To do »
A complete, exact retyping of the data below is required.

Top of Input for this task

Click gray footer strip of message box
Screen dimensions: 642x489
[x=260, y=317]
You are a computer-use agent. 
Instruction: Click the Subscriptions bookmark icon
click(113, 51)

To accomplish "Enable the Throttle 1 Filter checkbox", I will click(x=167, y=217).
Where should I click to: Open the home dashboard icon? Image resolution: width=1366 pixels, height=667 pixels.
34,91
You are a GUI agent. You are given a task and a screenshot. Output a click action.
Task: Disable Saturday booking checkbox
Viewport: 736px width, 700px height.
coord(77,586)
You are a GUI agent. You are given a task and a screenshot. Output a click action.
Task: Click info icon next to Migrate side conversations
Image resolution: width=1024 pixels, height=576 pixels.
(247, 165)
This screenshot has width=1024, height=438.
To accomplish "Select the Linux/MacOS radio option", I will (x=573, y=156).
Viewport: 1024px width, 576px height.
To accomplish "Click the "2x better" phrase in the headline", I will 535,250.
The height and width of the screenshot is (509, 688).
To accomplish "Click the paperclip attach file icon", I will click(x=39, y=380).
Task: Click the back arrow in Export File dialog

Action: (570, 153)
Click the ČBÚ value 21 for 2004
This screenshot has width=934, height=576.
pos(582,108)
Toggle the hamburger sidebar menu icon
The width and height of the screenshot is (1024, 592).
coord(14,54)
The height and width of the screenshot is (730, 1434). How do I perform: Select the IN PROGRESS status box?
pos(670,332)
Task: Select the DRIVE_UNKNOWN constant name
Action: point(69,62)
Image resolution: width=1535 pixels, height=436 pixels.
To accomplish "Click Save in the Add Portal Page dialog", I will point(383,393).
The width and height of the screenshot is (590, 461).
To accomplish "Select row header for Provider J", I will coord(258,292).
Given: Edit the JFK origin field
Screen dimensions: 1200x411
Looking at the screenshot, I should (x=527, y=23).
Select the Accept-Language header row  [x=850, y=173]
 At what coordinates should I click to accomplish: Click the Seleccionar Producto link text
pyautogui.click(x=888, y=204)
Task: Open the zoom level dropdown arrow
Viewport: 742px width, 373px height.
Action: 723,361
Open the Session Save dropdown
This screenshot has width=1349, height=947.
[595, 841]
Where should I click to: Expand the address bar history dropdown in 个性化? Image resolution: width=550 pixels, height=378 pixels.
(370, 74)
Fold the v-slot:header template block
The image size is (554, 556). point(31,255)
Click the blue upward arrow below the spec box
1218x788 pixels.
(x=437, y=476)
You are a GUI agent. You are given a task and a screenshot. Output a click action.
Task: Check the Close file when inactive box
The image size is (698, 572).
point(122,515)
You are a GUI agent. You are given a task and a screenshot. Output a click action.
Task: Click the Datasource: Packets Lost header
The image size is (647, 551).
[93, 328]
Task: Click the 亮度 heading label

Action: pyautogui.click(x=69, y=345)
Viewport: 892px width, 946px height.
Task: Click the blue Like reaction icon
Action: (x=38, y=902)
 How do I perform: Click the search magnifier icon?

Bottom of Input for this task

Output of the exercise »
Click gray footer strip of message box
Screen dimensions: 642x489
[x=260, y=317]
You are a computer-use agent. 
Instruction: Click the Subscriptions bookmark icon
click(113, 51)

To accomplish "Enable the Throttle 1 Filter checkbox", I will click(x=167, y=217).
Where should I click to: Open the home dashboard icon? Image resolution: width=1366 pixels, height=667 pixels.
34,91
You are a GUI agent. You are given a task and a screenshot. Output a click action.
Task: Disable Saturday booking checkbox
Viewport: 736px width, 700px height.
coord(77,586)
You are a GUI agent. You are given a task and a screenshot. Output a click action.
Task: Click info icon next to Migrate side conversations
Image resolution: width=1024 pixels, height=576 pixels.
(247, 165)
This screenshot has width=1024, height=438.
To accomplish "Select the Linux/MacOS radio option", I will (x=573, y=156).
Viewport: 1024px width, 576px height.
To accomplish "Click the "2x better" phrase in the headline", I will 535,250.
The height and width of the screenshot is (509, 688).
To accomplish "Click the paperclip attach file icon", I will click(x=39, y=380).
Task: Click the back arrow in Export File dialog

Action: (570, 153)
Click the ČBÚ value 21 for 2004
This screenshot has width=934, height=576.
pos(582,108)
Toggle the hamburger sidebar menu icon
The width and height of the screenshot is (1024, 592).
coord(14,54)
The height and width of the screenshot is (730, 1434). How do I perform: Select the IN PROGRESS status box?
pos(670,332)
Task: Select the DRIVE_UNKNOWN constant name
Action: point(69,62)
Image resolution: width=1535 pixels, height=436 pixels.
To accomplish "Click Save in the Add Portal Page dialog", I will point(383,393).
The width and height of the screenshot is (590, 461).
To accomplish "Select row header for Provider J", I will coord(258,292).
Given: Edit the JFK origin field
Screen dimensions: 1200x411
Looking at the screenshot, I should (x=527, y=23).
Select the Accept-Language header row  [x=850, y=173]
 At what coordinates should I click to accomplish: Click the Seleccionar Producto link text
pyautogui.click(x=888, y=204)
Task: Open the zoom level dropdown arrow
Viewport: 742px width, 373px height.
Action: 723,361
Open the Session Save dropdown
This screenshot has width=1349, height=947.
[595, 841]
Where should I click to: Expand the address bar history dropdown in 个性化? Image resolution: width=550 pixels, height=378 pixels.
(370, 74)
Fold the v-slot:header template block
The image size is (554, 556). point(31,255)
Click the blue upward arrow below the spec box
1218x788 pixels.
(x=437, y=476)
You are a GUI agent. You are given a task and a screenshot. Output a click action.
Task: Check the Close file when inactive box
The image size is (698, 572).
point(122,515)
You are a GUI agent. You are given a task and a screenshot. Output a click action.
Task: Click the Datasource: Packets Lost header
The image size is (647, 551).
[93, 328]
Task: Click the 亮度 heading label

Action: pyautogui.click(x=69, y=345)
Viewport: 892px width, 946px height.
Task: Click the blue Like reaction icon
Action: (x=38, y=902)
 How do I perform: Click the search magnifier icon?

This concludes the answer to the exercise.